In effetti Renzi senior, per perorare la causa di Russo, aveva incontrato Marroni a ottobre 2015 e nella primavera 2016. «È un amico, se l'ascolti mi fa piacere, se puoi dargli una mano», gli dice la prima volta.
«Luigi avrei bisogno che te incontri di nuovo Russo, c'ha dei bei progetti, è un bravo figliolo, ci sono affezionato», insiste la seconda. Però, «si sarebbe trattato in base a quanto riferito da Marroni di una generica raccomandazione che non avrebbe avuto alcun esito». A onor del vero il 17 novembre 2015 l'amministratore delegato vede Romeo «ma l'incontro», sottolineano gli inquirenti, «non è stato procurato da Russo». L'ad di Consip, a partire da primavera 2016, non avrebbe avuto altri abboccamenti con Tiziano Renzi. Occorre rammentare che dal giugno di quell'anno, nell'ambito del Giglio magico, inizia a circolare la notizia dell'inchiesta e delle intercettazioni. A inizio autunno Tiziano è spaventato per le indagini e lo riferisce a chi gli sta intorno. Ha paura di essere intercettato. A settembre gli investigatori annotano due incontri con Russo organizzati con modalità un po' carbonare. Il 28 ottobre Marroni fa annullare un appuntamento con Russo e questi «accoglie la notizia con rassegnazione», nonostante sia in compagnia di Tiziano Renzi. Per i pm, però, il mancato intervento dell'illustre genitore non è motivato dal timore per l'inchiesta in corso, ma è un punto a favore dell'indagato: «È ragionevole ritenere» che il babbo «non fosse a conoscenza delle operazioni di avvicinamento di Marroni che Russo intendeva realizzare» per favorire Romeo.

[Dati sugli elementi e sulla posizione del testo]
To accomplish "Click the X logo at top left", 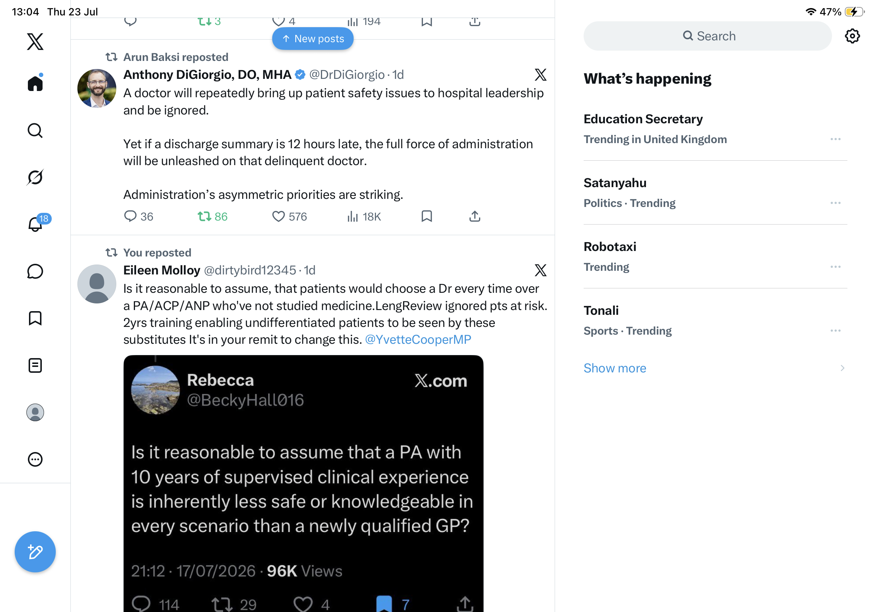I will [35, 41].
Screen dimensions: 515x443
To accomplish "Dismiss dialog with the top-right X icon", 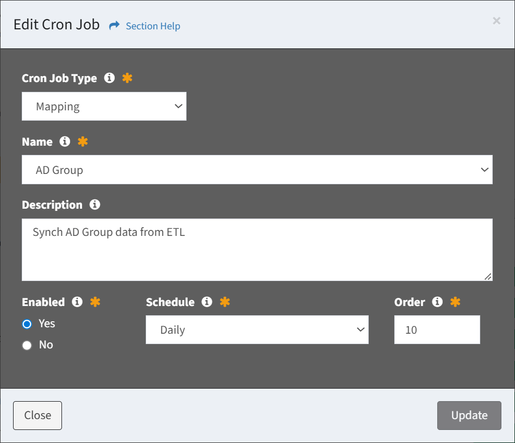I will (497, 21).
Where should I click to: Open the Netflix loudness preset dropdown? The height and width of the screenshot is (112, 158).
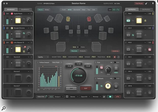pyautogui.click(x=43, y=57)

Istruzioni: Per favore, indica in quale data, secondo il brano da leggere, Marroni fa annullare un appuntamento con Russo.

Risultato: Il 28 ottobre.